DataRobot's automatic training program is often touted as its selling point. After choosing data sets, a DataRobot user is only a single click away from building the optimal model. Perhaps this automation is the reasoning behind DataRobot's name. For a given problem, DataRobot will simultaneously attempt multiple algorithms and configurations, and it can simultaneously train and test more than 1,000 models to determine which one of them is the best. Skytree has applied for patent for its AutoModel, which has similar abilities to DataRobot but to a lesser degree. Skytree's people have told me that Skytree's automation process is not about performing an exhaustive search. On the contrary, it's based on certain search strategies that prune search paths. Like automatic mode on cameras that will allow the average Joe to take decent photos, automatized modeling can make analytical modeling much easier and more efficient, making data science tools much more accessible to non-professionals. At the same time, it also offers a lot to data scientists by enabling them to quickly compare different algorithms, narrow down potential model choices, and make further adjustments based on their selections.
To be fair, automation of model training or model choice is not a new topic; academics have already been researching it for some time. However, up until now, the biggest obstacle standing in the way of its application has been procuring sufficient computing resources. It would take far too long for the older data science tools to train more than a 1,000 models for a single problem like DataRobot can do today. DataRobot and Skytree can support rapid automatic model training and choice because of parallel computing; thanks to big data technology, they can assign a large number of model training tasks to run simultaneously on different nodes.
This improvement in efficiency is realized through a powerful visualization ability. First it's the visualization of data that goes beyond the visualization of basic feature data. The visualization of relationships between feature data and feature variables makes it easy for data scientists to perform feature selection and data processing. What's even more powerful is the visualization of model testing results and model interpretation, as it allows one to see important information such as a model's accuracy and feature significance. It's only fitting that DataRobot calls this function "Model X-Ray"—like x-ray machines, visualization sheds light on black box models.
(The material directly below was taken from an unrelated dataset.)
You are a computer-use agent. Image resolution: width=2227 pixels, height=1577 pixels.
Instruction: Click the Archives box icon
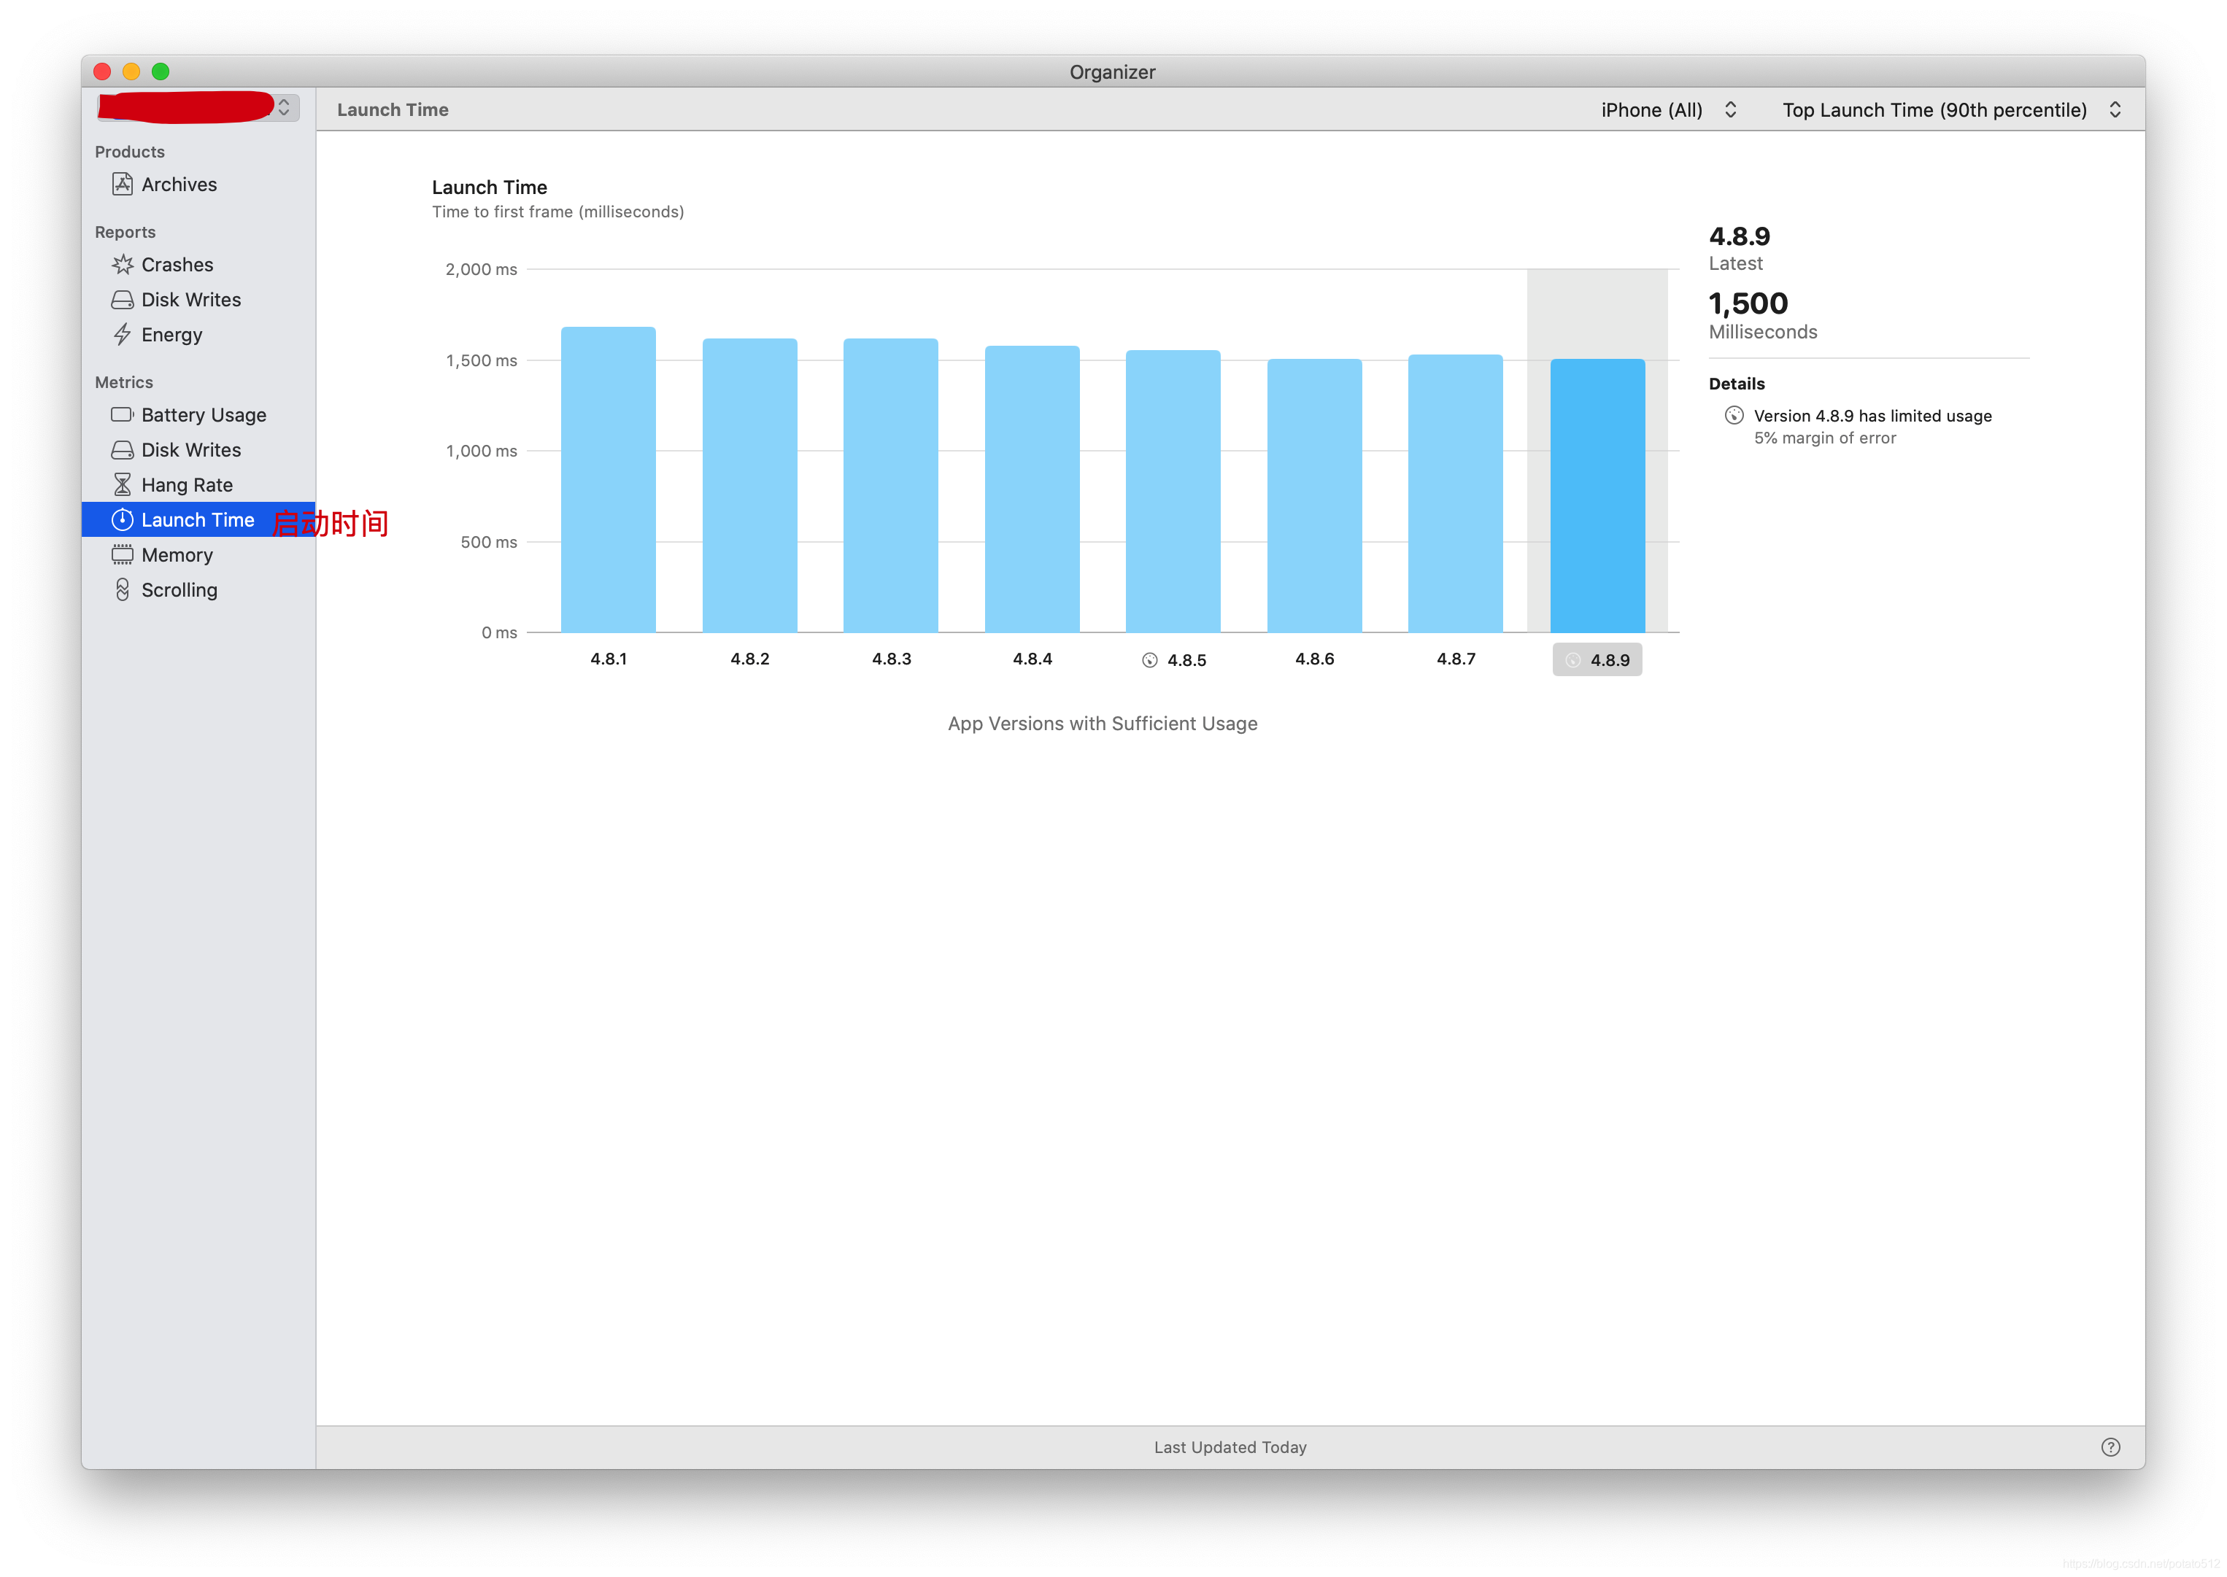[x=122, y=185]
Continuum Analytics is at the forefront of this visualization wave. Not only do they have dazzling visualization displays (especially for their fine-tuned geographic visualization), they also support interactive data on the visualization interface. As we can select data directly from the interface for further processing, our analytical modeling process becomes markedly more effective. Unlike automatic modeling, it does not seek to remove human input from the process; on the contrary, it incorporates human input in order to achieve improvements in efficiency and quality. Of course, these two philosophies are not inherently at odds with each other. One of them seeks to push the machine's abilities to its absolute limits, while the other seeks to do the same with humans. When we combine the two, what we have is perfection in analytical modeling.